• _Records from a collection_:
= = = = =

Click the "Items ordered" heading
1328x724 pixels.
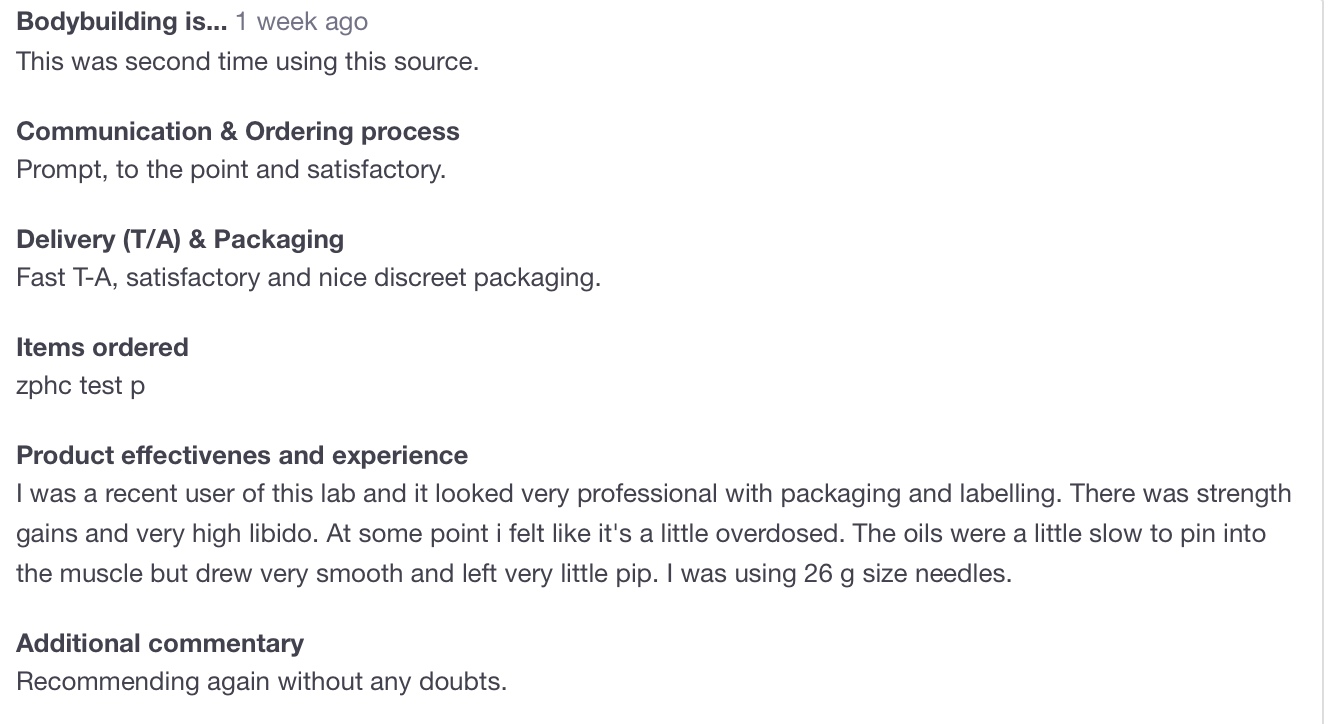click(x=102, y=347)

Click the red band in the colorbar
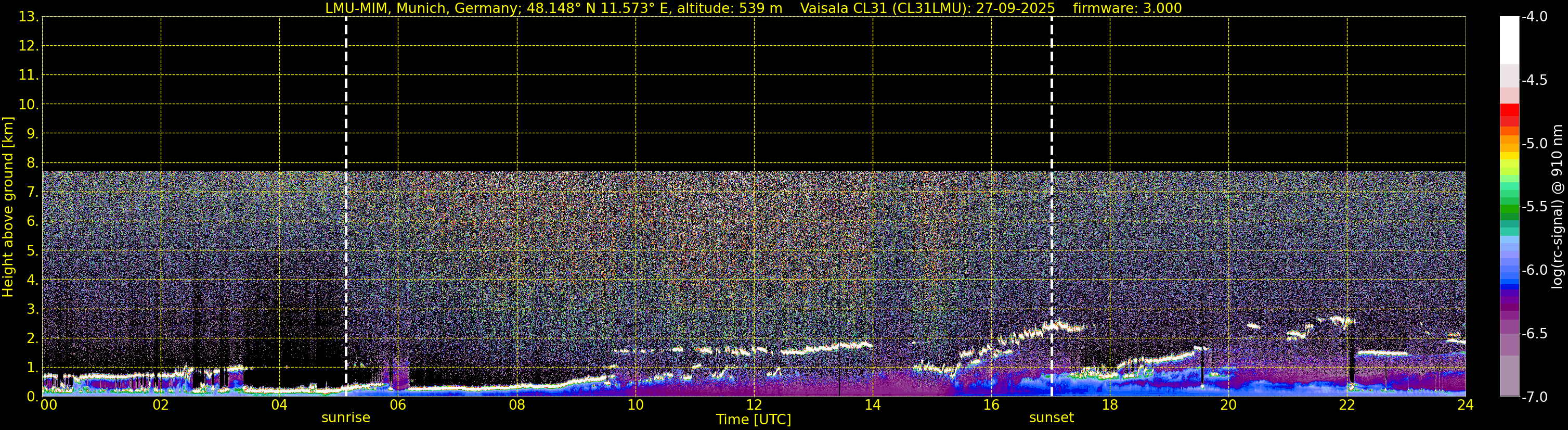pos(1510,115)
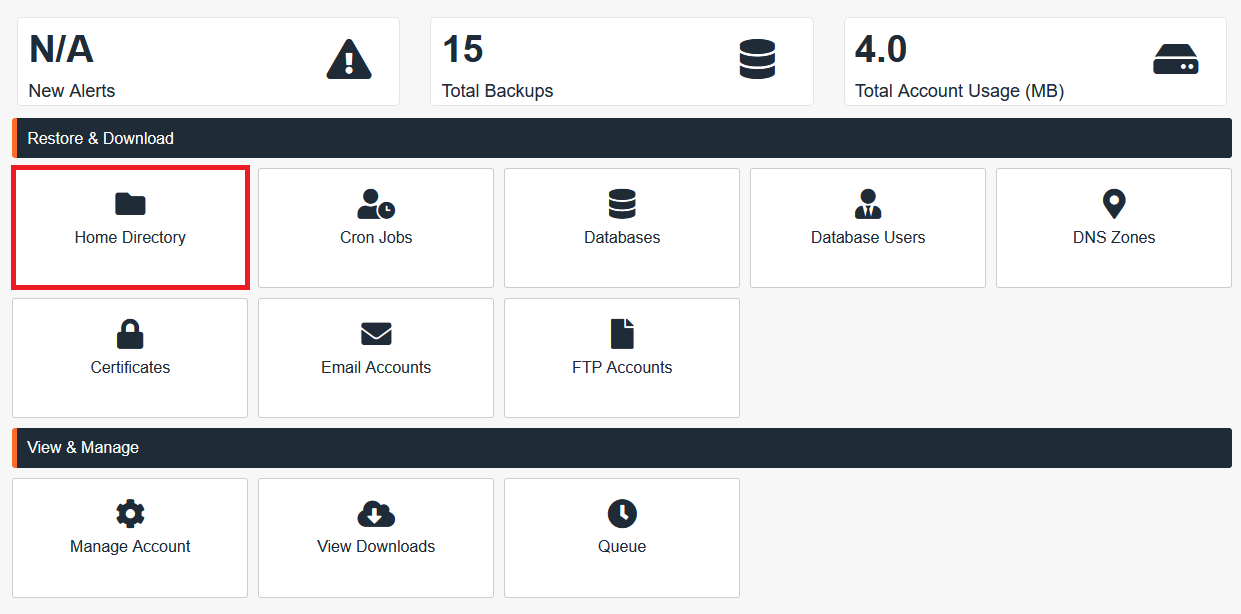This screenshot has width=1241, height=614.
Task: Click the Queue clock icon
Action: pos(622,514)
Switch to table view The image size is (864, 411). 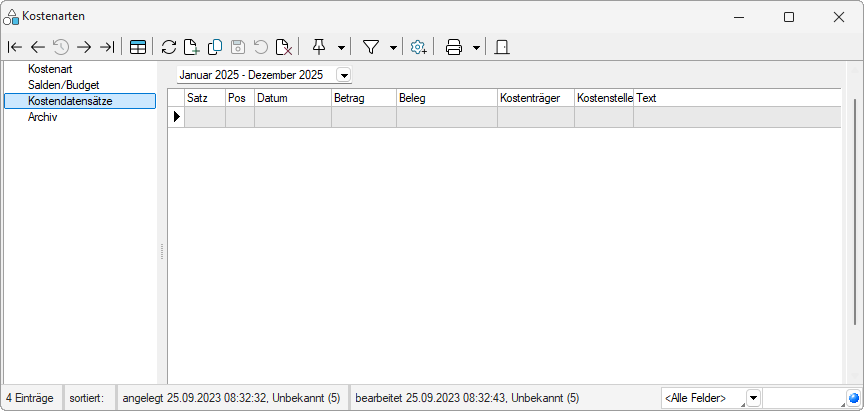pos(138,47)
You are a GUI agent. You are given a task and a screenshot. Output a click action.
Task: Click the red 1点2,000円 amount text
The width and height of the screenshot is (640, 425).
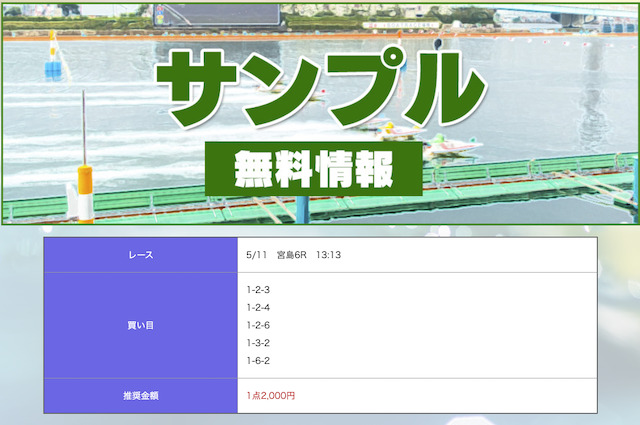click(271, 396)
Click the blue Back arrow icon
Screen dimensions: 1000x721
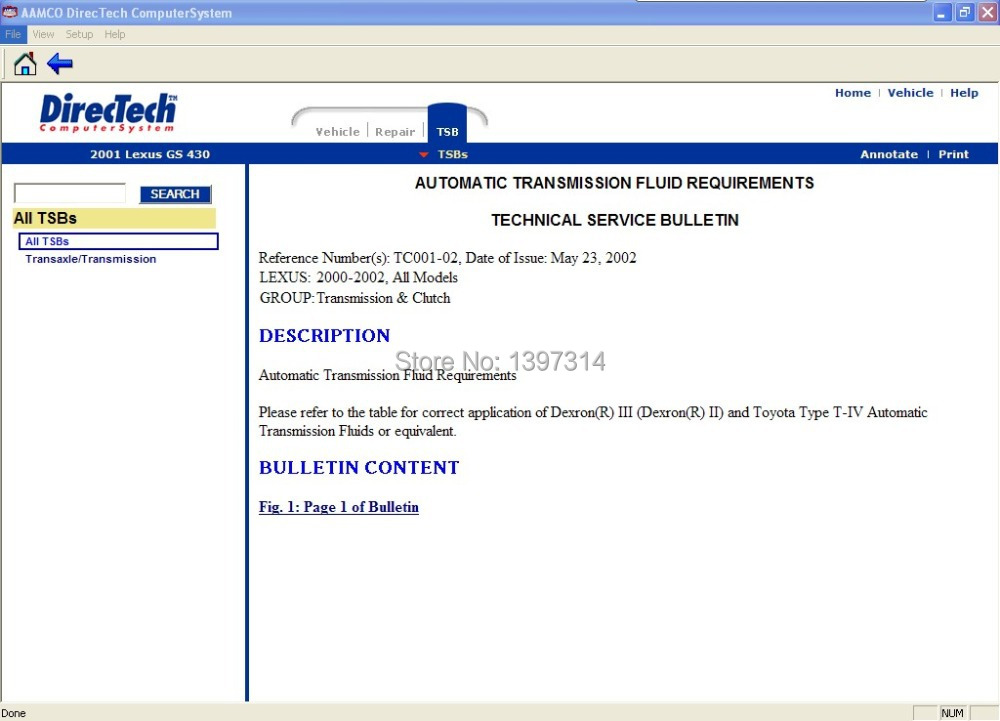[60, 64]
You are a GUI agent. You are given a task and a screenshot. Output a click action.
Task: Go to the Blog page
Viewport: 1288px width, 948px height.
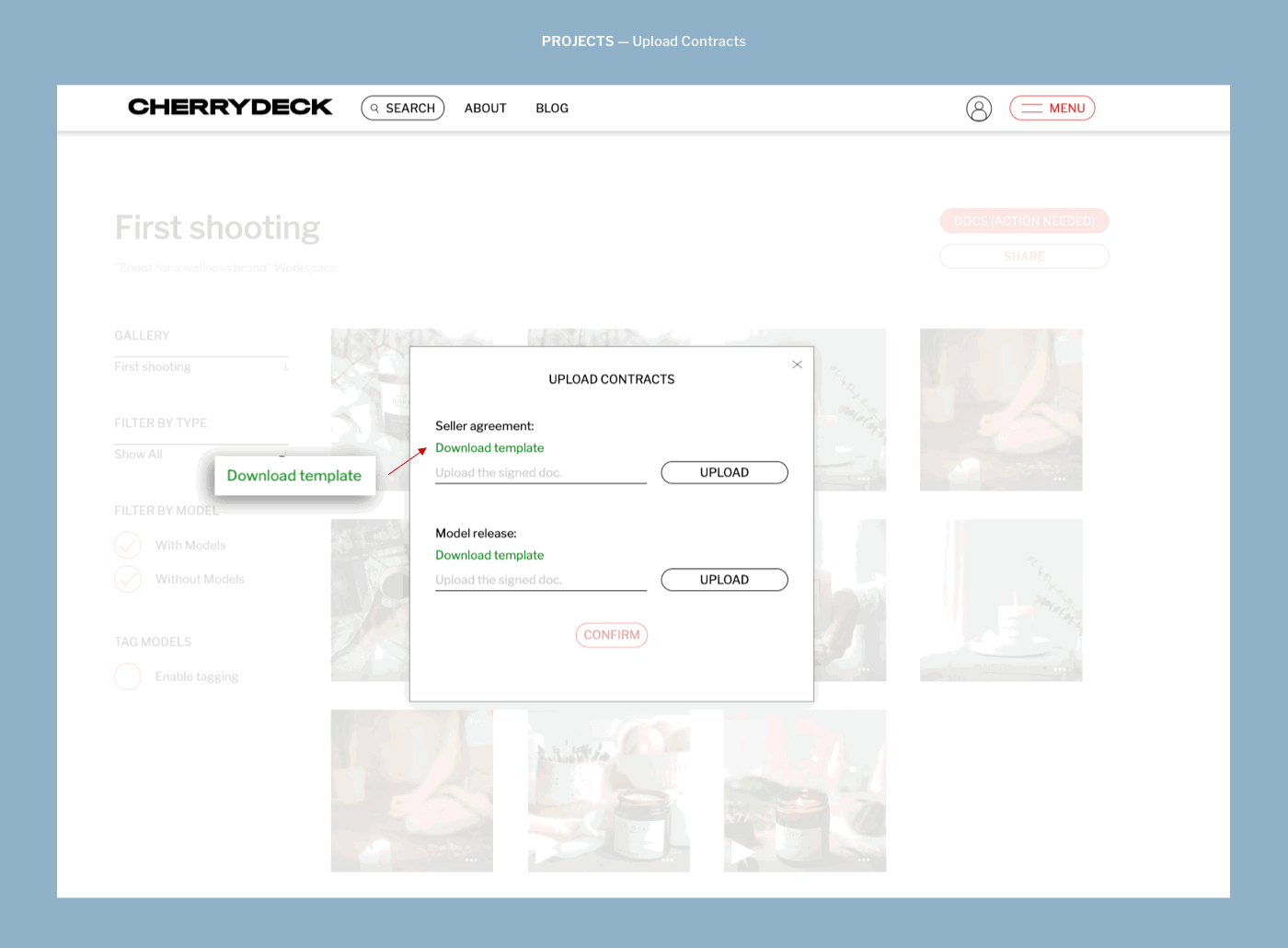point(552,109)
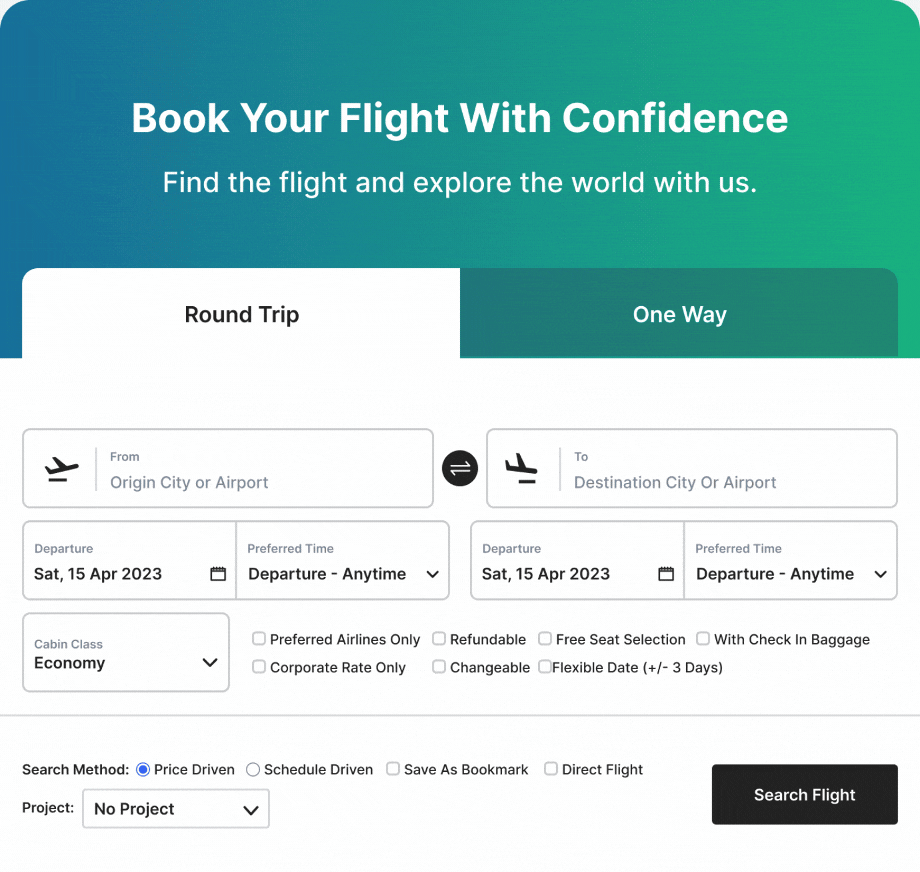The image size is (920, 872).
Task: Select the Round Trip tab
Action: pos(241,313)
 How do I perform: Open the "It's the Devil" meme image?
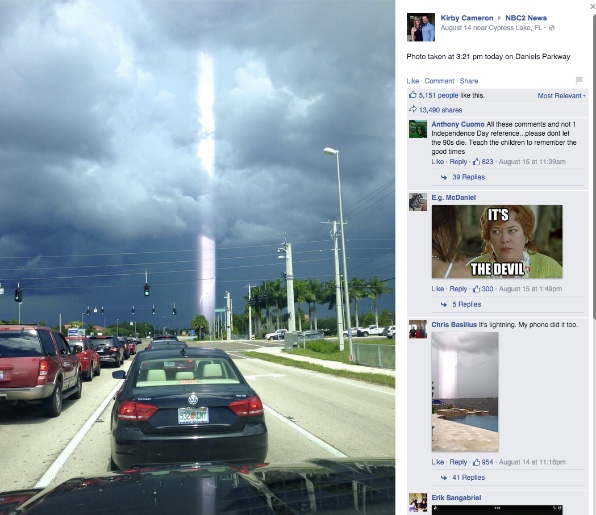497,242
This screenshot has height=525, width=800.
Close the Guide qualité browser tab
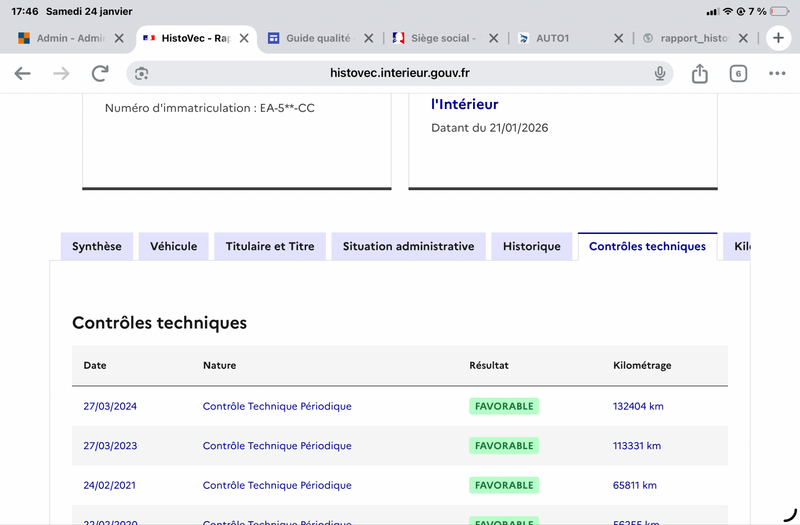click(x=368, y=38)
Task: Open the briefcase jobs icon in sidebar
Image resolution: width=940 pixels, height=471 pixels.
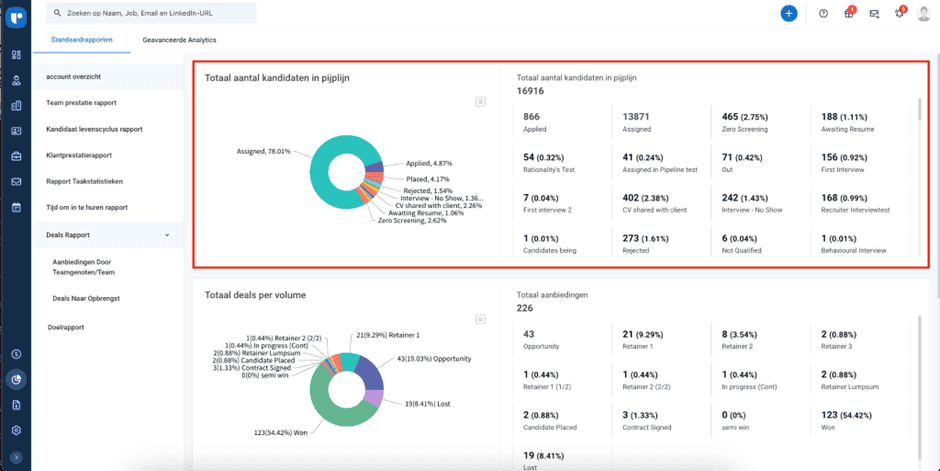Action: (16, 156)
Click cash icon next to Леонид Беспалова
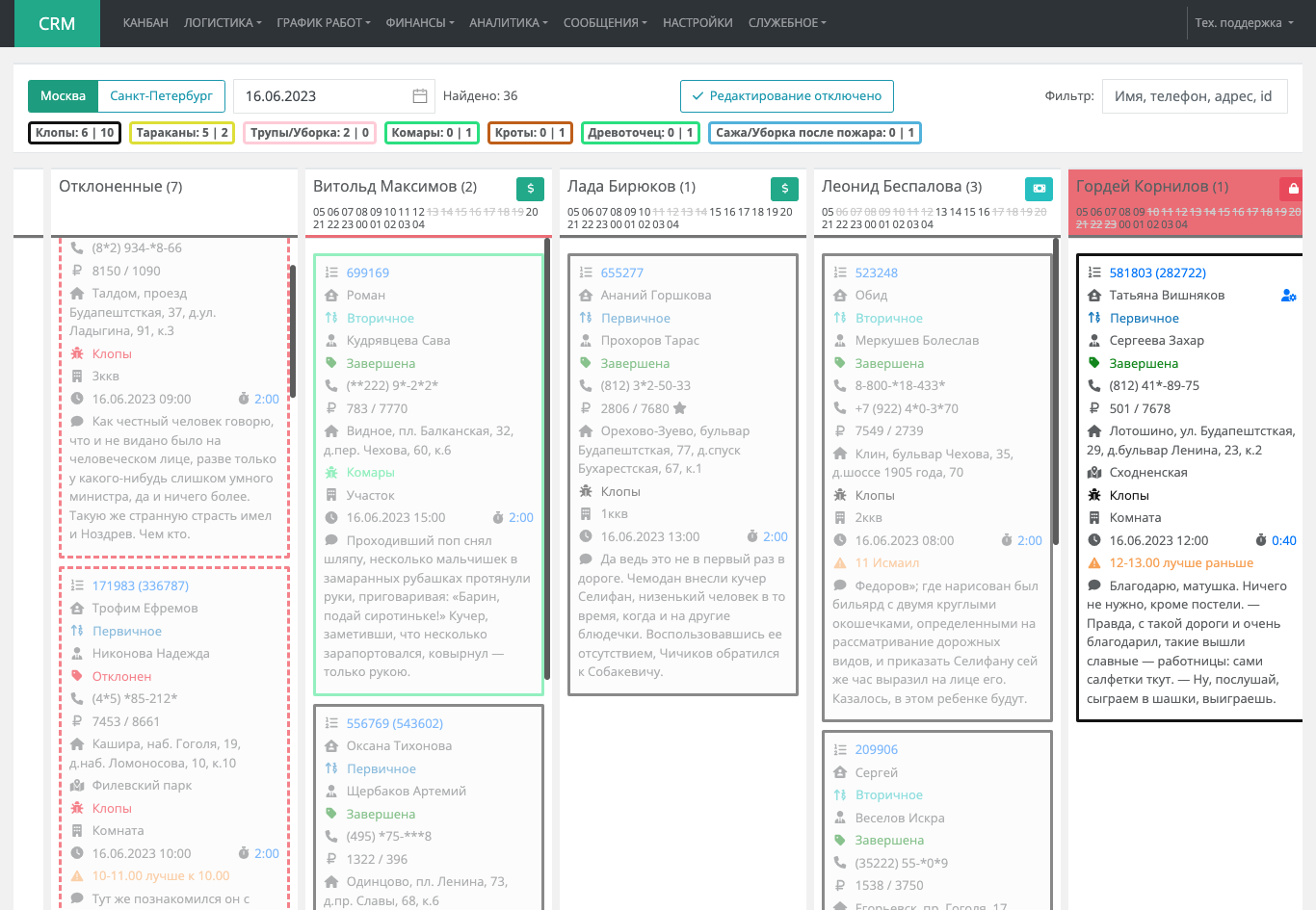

= = = = =

• _TASK ITEM_: In the records above, find the line that contains "Click the blue Back arrow icon". Retype it and every line after it, exactly, leaving out all pictures.

• _WORKED SOLUTION_:
Click the blue Back arrow icon
Screen dimensions: 1000x721
[60, 64]
You are a GUI agent. You are given a task and a screenshot. Output a click action.
Task: Go to the Blog page
Viewport: 1288px width, 948px height.
point(552,109)
The image size is (920, 872).
Task: Select the Round Trip tab
Action: pos(241,313)
 How do I perform: Open the "It's the Devil" meme image?
497,242
This screenshot has height=525, width=800.
Close the Guide qualité browser tab
click(x=368, y=38)
Task: Open the briefcase jobs icon in sidebar
Image resolution: width=940 pixels, height=471 pixels.
Action: (16, 156)
Click cash icon next to Леонид Беспалова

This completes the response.